I said it the other day - Crazy Heart is a great movie and you should see it. I wasn't surprised that Maggie Gyllenhaal was good, but sometimes it's hard to tell because in the same way that Fergie is inexplicably unattractive to me, I like Gyllenhaal for reasons I can't always explain. Except for the fact that I have to constantly review how to spell her last name. Maybe its her hipster vibe, her indie choices in film roles, her relation to Jake, or her marriage to Peter Sarsgaard, whom I have had an intensified crush on ever since seeing An Education. Whatever it is, I like her. But I think this role could have been phoned in or taken to a place that would have been annoying, and I admire her for avoiding that. She's part groupie (and it is only the charisma of Jeff Bridges keeping that from being an unpalatable thought), part southern single mother, part alcoholic-enabler. But she gives those roles backbone and prevents them from being a pitiable existence.

So that's that. Predictions are for the heavy-favorites, Waltz and Mo'Nique, and I wouldn't ask for anyone else to win. Others had good or great performances, but those two can't be topped.

1 comment:

  1. Two things:

    1. Chistoph Waltz also apparently did stage acting in London?
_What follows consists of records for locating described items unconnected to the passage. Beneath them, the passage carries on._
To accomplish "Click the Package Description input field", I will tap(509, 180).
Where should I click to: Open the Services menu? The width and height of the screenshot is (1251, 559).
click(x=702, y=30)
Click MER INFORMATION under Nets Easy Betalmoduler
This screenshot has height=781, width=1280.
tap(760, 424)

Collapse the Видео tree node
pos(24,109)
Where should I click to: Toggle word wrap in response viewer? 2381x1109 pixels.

And I think he was a good, known actor maybe even TV star in Germany. I've read a few things about how he's not exactly "unknown" but more like "unknown to United Statesians who don't know you if you've never been pictured in Us Weekly" - that kind of thing.

    2. More importantly, re: Anna Kendrick. WHY HAVEN'T YOU SEEN ROCKET SCIENCE YET?! I think I even specifically recommended it to you when I watched it last year. I so picture you enjoying that movie.